> What is required
Of the lines listed below, return exactly those that run from the line containing "Expand the Business Settings dropdown" through the line containing "Task: Expand the Filter dropdown", both included.
(Beginning of Material for the task)
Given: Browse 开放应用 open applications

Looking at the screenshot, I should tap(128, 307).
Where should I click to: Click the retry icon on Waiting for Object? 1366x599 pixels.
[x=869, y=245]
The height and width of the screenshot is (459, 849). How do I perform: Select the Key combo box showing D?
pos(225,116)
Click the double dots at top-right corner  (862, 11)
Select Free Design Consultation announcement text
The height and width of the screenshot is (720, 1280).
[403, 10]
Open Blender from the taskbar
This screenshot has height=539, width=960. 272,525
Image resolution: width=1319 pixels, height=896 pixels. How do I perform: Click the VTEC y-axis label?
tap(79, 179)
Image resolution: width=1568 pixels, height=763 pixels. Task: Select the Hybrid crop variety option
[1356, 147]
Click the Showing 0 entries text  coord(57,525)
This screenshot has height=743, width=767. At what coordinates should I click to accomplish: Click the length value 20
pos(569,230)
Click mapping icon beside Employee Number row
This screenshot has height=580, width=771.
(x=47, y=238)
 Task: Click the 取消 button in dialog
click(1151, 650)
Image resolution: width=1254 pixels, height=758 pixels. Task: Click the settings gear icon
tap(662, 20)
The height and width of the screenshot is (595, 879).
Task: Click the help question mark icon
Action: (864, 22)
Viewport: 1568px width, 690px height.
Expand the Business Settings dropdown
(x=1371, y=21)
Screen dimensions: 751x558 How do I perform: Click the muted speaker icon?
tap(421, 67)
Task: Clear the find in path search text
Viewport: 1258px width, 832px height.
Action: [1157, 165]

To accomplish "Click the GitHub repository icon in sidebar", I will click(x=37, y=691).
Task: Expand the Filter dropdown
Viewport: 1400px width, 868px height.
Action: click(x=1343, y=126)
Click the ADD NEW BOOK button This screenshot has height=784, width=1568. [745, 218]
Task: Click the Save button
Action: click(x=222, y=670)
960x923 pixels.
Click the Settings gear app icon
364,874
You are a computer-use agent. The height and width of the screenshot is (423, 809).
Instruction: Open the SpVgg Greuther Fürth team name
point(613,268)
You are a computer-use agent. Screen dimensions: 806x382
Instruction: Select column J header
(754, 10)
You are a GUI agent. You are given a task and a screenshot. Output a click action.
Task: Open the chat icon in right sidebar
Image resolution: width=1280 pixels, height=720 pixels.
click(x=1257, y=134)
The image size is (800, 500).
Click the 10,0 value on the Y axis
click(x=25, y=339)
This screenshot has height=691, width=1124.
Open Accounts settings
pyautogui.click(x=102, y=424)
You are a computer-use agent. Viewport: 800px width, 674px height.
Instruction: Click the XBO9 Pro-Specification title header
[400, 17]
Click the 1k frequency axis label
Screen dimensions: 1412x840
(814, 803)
(End of Material for the task)
> Solved exercise
Expand the Business Settings dropdown
(x=1371, y=21)
Screen dimensions: 751x558 How do I perform: Click the muted speaker icon?
tap(421, 67)
Task: Clear the find in path search text
Viewport: 1258px width, 832px height.
Action: [1157, 165]

To accomplish "Click the GitHub repository icon in sidebar", I will click(x=37, y=691).
Task: Expand the Filter dropdown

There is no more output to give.